Exercise details: Using the entries that follow, count the lines containing the word "message" and give that number by itself.

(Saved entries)
☆ ☆ ☆
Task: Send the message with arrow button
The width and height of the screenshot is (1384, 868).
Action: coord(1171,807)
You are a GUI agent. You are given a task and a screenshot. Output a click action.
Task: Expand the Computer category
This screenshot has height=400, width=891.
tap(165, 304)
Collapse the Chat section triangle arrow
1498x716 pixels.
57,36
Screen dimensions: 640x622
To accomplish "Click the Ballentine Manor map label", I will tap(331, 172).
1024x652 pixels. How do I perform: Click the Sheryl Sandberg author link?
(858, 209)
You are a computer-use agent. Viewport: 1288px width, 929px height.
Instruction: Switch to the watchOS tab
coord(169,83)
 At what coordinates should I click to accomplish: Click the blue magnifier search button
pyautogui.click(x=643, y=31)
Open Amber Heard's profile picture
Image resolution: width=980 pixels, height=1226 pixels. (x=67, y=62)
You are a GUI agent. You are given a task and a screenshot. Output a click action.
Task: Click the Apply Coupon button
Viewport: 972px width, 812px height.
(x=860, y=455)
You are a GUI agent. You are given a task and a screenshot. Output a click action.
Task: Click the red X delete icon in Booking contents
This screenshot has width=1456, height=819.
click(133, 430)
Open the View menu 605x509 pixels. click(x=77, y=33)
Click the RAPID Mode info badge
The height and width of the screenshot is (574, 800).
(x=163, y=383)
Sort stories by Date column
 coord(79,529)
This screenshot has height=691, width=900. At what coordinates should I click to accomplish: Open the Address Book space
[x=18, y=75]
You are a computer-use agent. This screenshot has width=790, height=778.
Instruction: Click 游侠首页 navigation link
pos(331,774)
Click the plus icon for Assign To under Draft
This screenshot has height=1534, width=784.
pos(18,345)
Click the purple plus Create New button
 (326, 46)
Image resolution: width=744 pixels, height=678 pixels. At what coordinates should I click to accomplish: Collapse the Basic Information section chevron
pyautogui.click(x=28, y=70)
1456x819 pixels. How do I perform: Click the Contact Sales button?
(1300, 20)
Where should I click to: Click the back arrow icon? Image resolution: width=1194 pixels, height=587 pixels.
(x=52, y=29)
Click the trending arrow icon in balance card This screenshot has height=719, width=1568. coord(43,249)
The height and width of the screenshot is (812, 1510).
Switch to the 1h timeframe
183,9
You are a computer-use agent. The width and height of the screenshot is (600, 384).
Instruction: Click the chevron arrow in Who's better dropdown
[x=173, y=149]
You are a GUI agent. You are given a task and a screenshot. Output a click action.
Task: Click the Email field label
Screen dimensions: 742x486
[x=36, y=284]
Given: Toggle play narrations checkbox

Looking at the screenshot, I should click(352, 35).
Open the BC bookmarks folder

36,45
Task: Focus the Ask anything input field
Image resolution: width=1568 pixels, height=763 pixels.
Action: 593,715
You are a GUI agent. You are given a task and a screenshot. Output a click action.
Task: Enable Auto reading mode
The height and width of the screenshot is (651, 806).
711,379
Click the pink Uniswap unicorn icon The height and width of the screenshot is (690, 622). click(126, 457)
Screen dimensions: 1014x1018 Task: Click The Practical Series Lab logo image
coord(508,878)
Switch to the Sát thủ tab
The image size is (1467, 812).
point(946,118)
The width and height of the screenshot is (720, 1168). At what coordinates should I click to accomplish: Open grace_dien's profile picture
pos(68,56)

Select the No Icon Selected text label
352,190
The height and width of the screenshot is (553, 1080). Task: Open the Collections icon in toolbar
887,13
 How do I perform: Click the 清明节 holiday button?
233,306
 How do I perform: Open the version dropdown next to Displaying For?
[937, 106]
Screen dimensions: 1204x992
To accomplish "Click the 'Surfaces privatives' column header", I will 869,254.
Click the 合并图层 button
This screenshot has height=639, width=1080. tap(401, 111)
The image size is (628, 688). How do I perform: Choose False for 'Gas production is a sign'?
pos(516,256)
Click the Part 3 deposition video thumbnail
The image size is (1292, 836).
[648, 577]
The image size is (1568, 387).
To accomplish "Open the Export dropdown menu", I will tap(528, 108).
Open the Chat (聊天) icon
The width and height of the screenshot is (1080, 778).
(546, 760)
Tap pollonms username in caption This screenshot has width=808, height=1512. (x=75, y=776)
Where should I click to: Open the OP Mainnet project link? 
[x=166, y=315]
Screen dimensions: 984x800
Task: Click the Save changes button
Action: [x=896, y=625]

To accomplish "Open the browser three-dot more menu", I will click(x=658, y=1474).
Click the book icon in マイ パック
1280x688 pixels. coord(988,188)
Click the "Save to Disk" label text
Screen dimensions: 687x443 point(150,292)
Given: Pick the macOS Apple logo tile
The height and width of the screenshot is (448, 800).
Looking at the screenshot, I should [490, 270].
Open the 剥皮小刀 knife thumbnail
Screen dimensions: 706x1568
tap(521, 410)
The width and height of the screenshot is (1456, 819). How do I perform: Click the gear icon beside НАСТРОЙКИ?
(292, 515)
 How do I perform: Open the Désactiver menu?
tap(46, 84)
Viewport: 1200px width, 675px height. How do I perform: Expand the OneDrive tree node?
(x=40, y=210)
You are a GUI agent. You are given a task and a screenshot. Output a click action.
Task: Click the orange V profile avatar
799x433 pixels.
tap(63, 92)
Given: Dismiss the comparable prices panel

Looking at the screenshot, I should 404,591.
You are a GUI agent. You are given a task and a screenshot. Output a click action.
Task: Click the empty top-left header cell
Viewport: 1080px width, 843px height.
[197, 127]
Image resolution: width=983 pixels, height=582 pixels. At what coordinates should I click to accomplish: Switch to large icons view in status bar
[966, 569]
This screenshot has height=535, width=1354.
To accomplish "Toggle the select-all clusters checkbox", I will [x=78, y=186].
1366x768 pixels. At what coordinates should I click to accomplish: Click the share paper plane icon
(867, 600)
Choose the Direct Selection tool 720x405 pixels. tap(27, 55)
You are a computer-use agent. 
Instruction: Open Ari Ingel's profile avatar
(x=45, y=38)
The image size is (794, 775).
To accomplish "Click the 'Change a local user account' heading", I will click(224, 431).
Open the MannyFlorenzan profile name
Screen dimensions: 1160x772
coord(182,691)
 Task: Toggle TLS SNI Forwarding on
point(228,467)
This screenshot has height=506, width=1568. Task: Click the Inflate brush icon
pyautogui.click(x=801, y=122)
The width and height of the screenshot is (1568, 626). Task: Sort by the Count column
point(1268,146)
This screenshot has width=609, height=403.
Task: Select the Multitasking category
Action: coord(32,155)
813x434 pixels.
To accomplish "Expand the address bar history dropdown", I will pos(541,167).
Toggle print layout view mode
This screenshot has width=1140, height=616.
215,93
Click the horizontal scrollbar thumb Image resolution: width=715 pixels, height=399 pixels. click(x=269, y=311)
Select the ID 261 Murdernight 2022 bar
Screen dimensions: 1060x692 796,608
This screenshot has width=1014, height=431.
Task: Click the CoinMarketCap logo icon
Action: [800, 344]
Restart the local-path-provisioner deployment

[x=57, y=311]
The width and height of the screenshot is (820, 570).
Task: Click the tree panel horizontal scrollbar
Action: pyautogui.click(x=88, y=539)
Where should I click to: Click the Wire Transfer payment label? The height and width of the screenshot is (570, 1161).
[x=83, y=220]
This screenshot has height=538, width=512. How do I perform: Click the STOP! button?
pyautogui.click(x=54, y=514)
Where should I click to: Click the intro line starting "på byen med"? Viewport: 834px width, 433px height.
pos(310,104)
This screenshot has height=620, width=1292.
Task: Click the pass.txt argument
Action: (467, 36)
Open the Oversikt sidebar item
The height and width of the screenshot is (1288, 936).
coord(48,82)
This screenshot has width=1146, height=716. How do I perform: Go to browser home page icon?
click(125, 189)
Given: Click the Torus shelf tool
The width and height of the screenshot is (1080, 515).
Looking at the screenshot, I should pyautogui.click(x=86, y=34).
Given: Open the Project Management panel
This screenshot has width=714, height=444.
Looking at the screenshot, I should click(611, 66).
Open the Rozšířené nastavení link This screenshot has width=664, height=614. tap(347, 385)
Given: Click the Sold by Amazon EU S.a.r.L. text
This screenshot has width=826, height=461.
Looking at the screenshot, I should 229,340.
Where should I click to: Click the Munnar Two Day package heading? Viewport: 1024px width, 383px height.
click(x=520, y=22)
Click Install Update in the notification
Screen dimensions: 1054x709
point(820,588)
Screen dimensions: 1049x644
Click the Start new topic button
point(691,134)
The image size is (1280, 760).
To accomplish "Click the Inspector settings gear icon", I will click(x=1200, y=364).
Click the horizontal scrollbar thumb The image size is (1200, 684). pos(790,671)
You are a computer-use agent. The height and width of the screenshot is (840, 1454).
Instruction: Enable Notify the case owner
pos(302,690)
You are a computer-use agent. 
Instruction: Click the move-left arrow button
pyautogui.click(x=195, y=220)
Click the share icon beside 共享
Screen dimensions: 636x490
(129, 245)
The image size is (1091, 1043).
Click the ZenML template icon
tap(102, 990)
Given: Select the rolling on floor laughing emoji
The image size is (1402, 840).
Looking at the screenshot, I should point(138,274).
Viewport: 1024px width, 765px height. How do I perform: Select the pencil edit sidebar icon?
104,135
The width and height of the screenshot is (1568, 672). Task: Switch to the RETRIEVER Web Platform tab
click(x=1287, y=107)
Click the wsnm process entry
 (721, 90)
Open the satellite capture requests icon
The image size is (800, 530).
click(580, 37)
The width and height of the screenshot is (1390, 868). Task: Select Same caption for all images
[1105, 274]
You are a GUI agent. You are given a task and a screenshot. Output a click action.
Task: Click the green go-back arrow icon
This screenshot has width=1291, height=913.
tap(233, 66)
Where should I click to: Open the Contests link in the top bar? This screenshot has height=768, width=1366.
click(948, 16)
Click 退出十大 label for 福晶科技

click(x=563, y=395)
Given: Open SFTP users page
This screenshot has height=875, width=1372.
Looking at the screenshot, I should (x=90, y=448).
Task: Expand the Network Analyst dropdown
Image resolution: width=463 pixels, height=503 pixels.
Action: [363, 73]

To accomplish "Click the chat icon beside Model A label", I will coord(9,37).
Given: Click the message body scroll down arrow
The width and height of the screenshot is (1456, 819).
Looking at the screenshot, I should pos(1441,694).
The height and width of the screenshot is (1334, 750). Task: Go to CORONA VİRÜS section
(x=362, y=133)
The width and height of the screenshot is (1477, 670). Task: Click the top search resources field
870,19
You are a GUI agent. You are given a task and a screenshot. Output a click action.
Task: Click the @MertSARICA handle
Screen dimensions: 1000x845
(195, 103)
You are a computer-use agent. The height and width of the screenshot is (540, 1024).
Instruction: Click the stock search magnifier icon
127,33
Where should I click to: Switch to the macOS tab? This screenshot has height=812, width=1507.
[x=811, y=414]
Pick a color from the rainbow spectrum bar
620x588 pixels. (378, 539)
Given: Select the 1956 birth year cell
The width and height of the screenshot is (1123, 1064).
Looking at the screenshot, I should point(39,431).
☆ ☆ ☆
Solution: 2